*** The input Section Begins ***

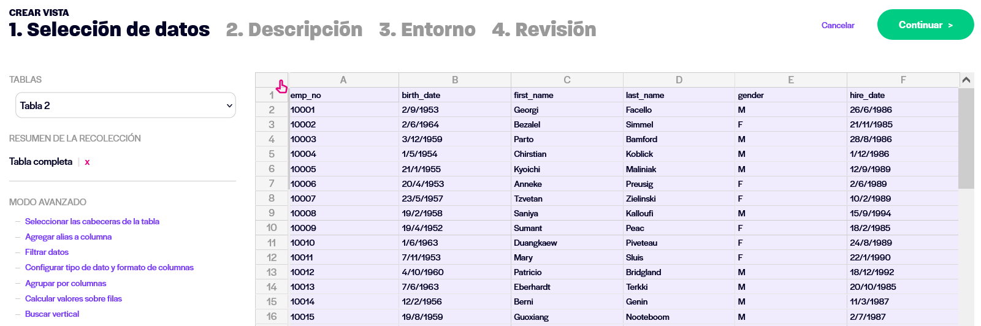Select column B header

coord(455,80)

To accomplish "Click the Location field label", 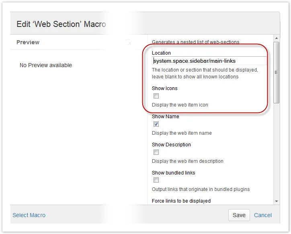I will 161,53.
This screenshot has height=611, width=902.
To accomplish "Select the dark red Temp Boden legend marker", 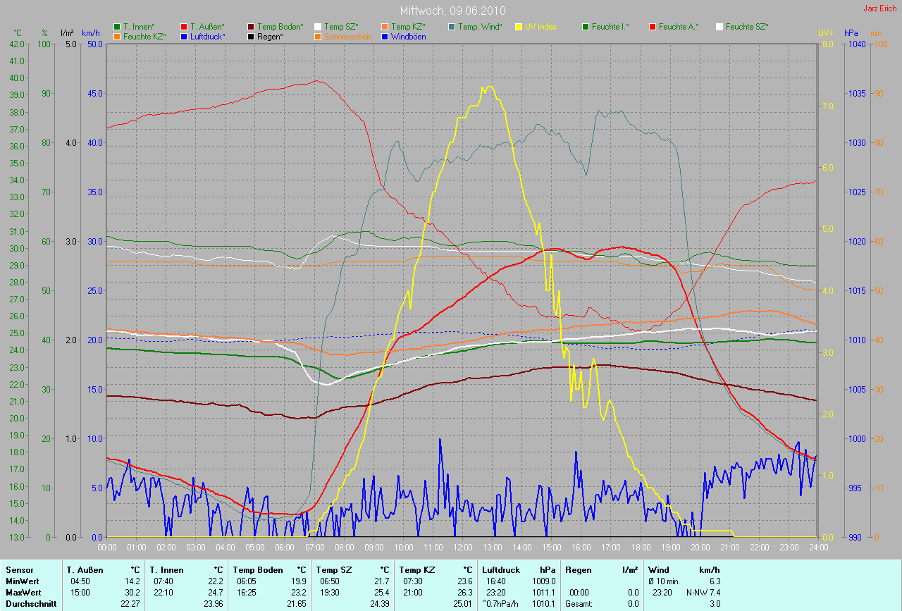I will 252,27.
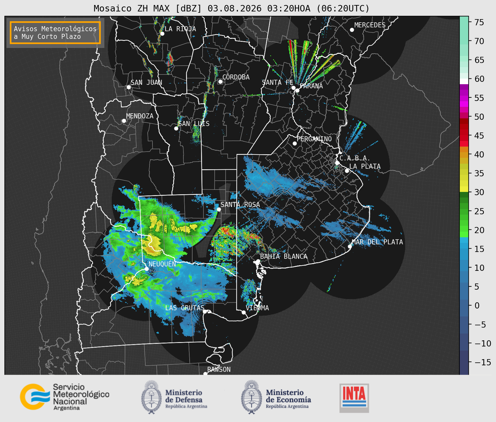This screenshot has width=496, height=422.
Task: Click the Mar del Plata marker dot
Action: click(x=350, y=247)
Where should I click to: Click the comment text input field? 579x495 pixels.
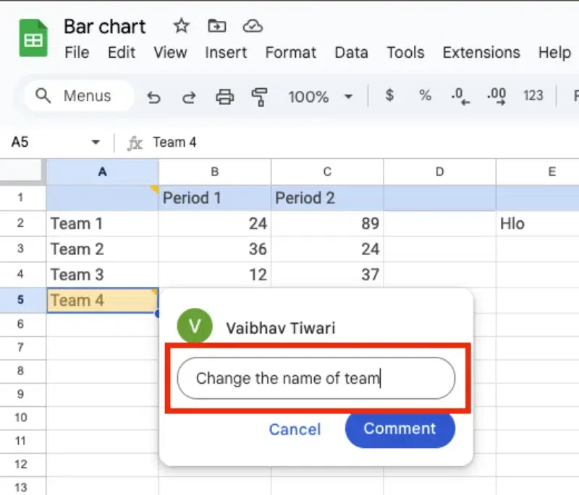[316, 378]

*** The input Section Ends ***
*** The input Section Begins ***

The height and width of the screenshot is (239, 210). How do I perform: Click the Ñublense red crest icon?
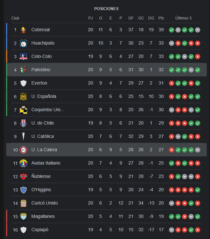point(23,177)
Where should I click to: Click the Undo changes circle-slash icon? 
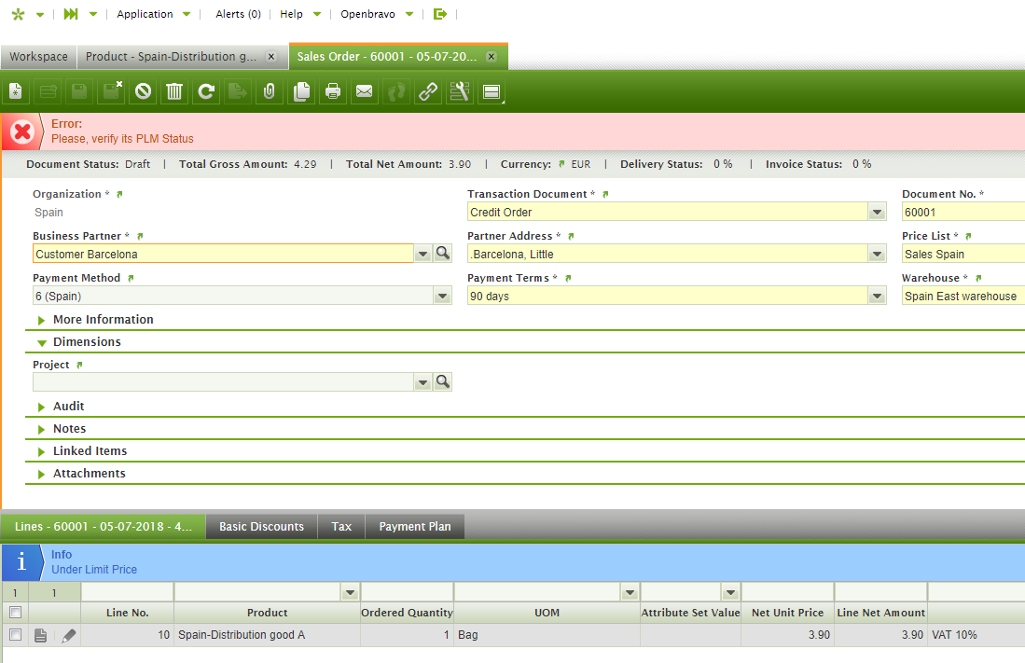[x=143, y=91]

*** The input Section Ends ***
*** The input Section Begins ***

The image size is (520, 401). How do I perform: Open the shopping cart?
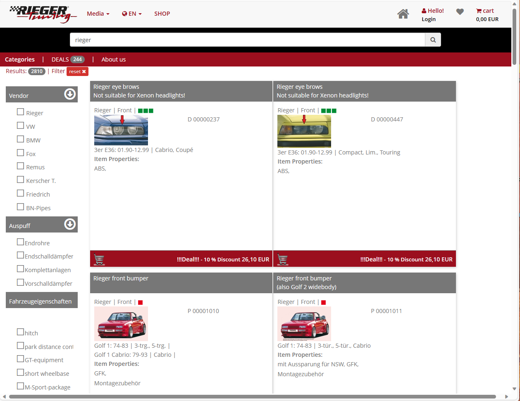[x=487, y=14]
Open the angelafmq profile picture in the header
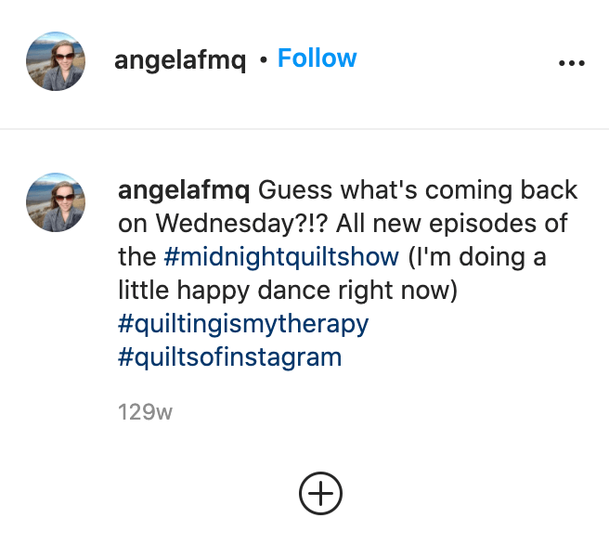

*** The input Section Ends ***

[What you have to do] Within the entries above, give again exactly the lines starting at the one that contains "The image size" and ending at the one that contains "Open the angelafmq", leaving out the pictures.

[Your response]
The image size is (520, 401). How do I perform: Open the shopping cart?
[x=487, y=14]
Open the angelafmq profile picture in the header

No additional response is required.